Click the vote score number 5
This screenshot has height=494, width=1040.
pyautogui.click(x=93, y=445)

...

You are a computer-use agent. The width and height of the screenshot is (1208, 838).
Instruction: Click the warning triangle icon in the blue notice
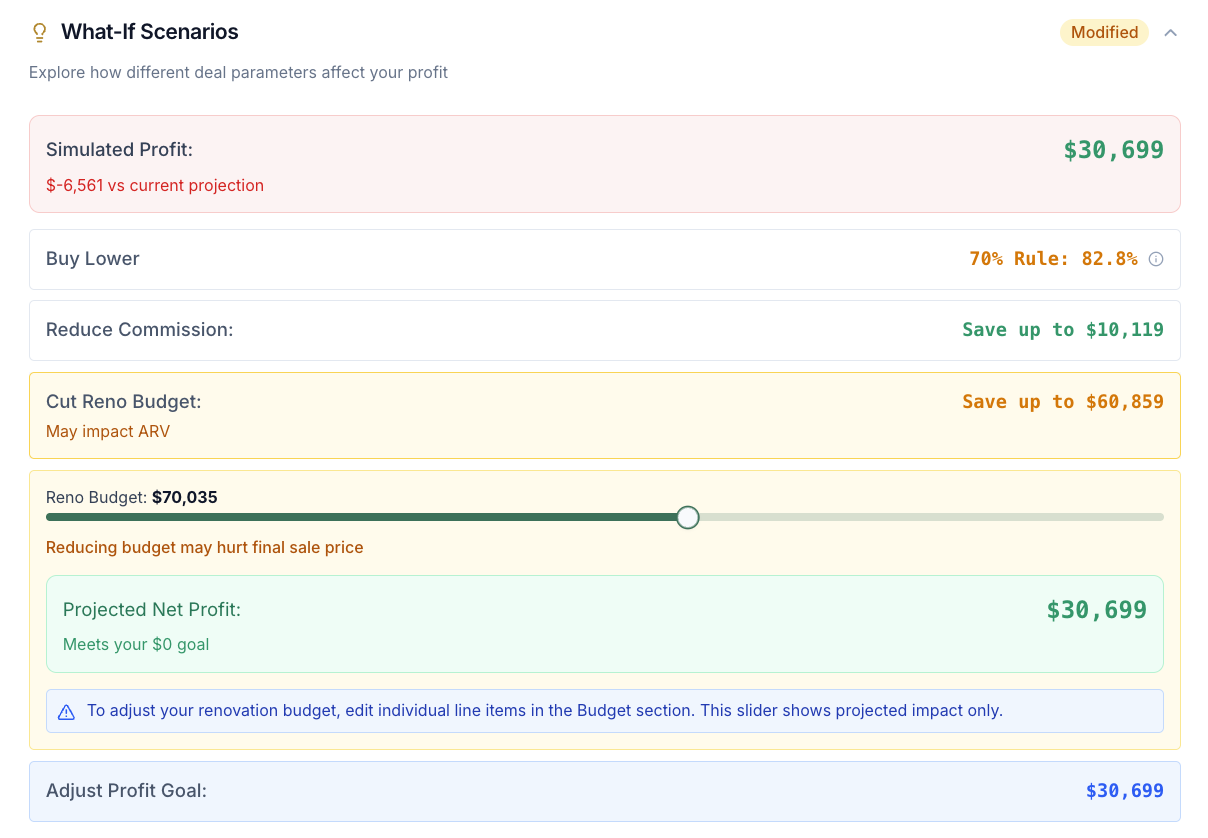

= Problem description =
Please reproduce the entries from the line containing "Click the vote score number 5" through the line containing "pyautogui.click(x=93, y=445)", requests included, and adjust each coordinate in the answers by -131. Give only those lines.

= The solution =
Click the vote score number 5
This screenshot has height=494, width=1040.
pyautogui.click(x=-38, y=314)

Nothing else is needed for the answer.